Phase 1 will include the sampling of at least five unrelated dogs across 300 distinct registered breeds that represent the spectrum of modern breed dog populations worldwide (n_breeds¹ = 1500). Inclusion of a specific breed will be determined by the demographic relationship to other breeds, the hypothesized strength of artificial selection for derived phenotypes (example: body size in Great Danes, brachycephaly in Pugs and olfaction in Bloodhounds) and disease susceptibility. In cases where individual breeds possess strong population structure, e.g. divergence between populations in US and in other continents, as in the Shar-Pei, we will include at least 10 individuals in order to capture the genetic diversity in each subpopulation. We predict this to be the case for an additional 50 breeds (n_breeds² = 500). In addition, we will select 25 popular breeds (e.g. German Shepherd Dog, Golden Retriever, Bulldog and Poodle) for which we will thoroughly explore intra-breed variation by sequencing a minimum of 50 dogs in each (n_breeds³ = 1250). We will emphasize individual selection to maximize phenotypic variation (i.e. disease susceptibility and morphology) and minimize relatedness. This has already been done for the Yorkshire Terrier, and is available in the public 722 WGS data described below.
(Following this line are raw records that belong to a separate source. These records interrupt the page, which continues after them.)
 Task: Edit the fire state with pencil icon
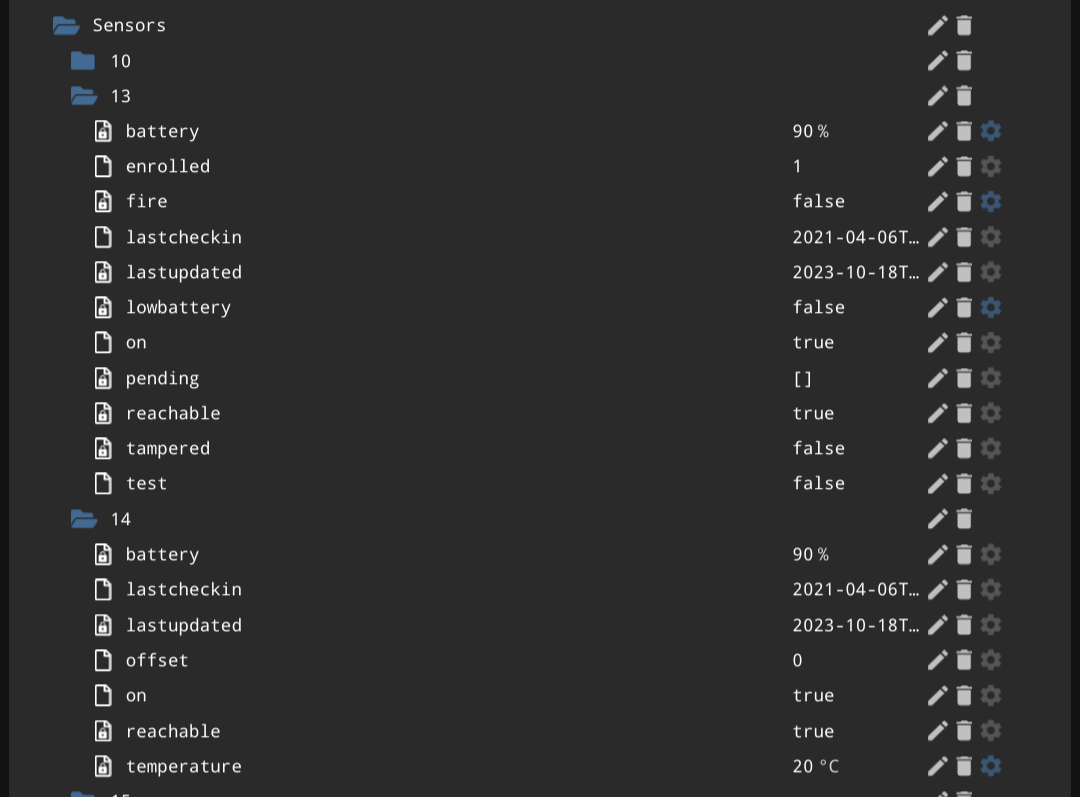pos(937,201)
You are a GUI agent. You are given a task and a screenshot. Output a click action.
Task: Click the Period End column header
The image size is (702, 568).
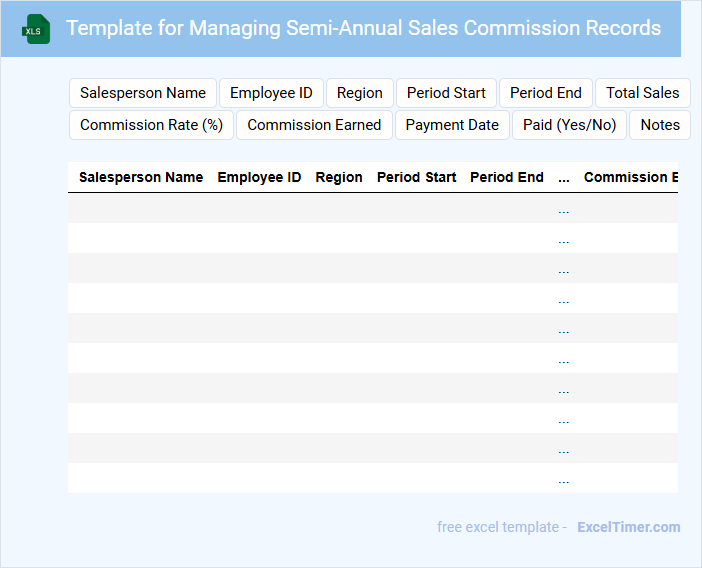pyautogui.click(x=507, y=177)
Though most of canine phenotypic variation is found within the registered breed dogs, many specialized traits are uniquely found among isolated indigenous populations. Thus, we will additionally sample five unrelated individuals from 20 niche or non-breed populations (n_niche = 100). Further, since 47% of all dogs in the US are categorized as either mixed-breed or designer-breed dogs [118], we will sequence 10 unrelated ‘mixed’ breed individuals from 30 different locations (n_mixed = 300). Free-breeding indigenous, village and street dogs possess more genetic variability than both breed and ‘mixed’ dogs, so we will include five unrelated individuals from 100 such dog populations across six continents, with an emphasis on indigenous village dog populations showing geographical signatures consistent with historical diversity instead of modern admixture (n_village = 500). We have already sequenced a total of 298 village dogs and the total for phase 1 will include 4150 samples.

Phase 2

Phase 2 (Table 2) will generate data from an additional 1000 samples, focusing on non-breed dogs from geographical regions that have not been systematically sampled. These include: East/Central Asia, the High Arctic, the Middle East, Eastern Europe, Africa and Island Southeast Asia. We will generate ≥20× genomes of 100 unrelated individuals of 10 specified breeds, which are yet to be determined (total n_ancient = 1000), and this number will likely increase.

Phase 3

In phase 3, we will sequence extended pedigrees of canids (including at least three generations) to ≥50× per individual. We estimate that this will encompass six dogs each for 15 pedigrees (n_{pedigree_dog} = 90). In addition to dogs, we will sequence gray wolves from Yellowstone with genetically verified pedigrees [119], including six wolves per founder lineage, with approximately six lineages available (n_{pedigree_wolf} = 36) for an initial total of 126 wolves. These are distinct from those mentioned above. This study design will reduce false-positive mutational events due to sequencing errors. Further, it will limit the false-negative rate by ensuring that we can reliably call heterozygous genotypes. Because pedigree data are so extensive on these individuals, the data will also allow the estimation of fine-scale recombination and mutation rates across the genome in different canid populations.

Phase 4

In phase 4, we will capture the genomic variation among wild relatives of dogs and their evolutionary relationships. We will sequence ≥20× genomes of five unrelated gray wolves from 20 populations (n_wolf = 100), five unrelated coyotes and golden jackals from three populations each (n_coyote = 15 and n_{golden_jackal} = 15), and five unrelated wild canids including each of the following species: golden wolves, Ethiopian wolf, dhole, black-backed jackal, African wild dog and side-striped jackal (n_{wild_canid} = 30). All will be sequenced to 20× and we expect this phase to expand significantly as the project progresses to include, for instance, gray and red foxes.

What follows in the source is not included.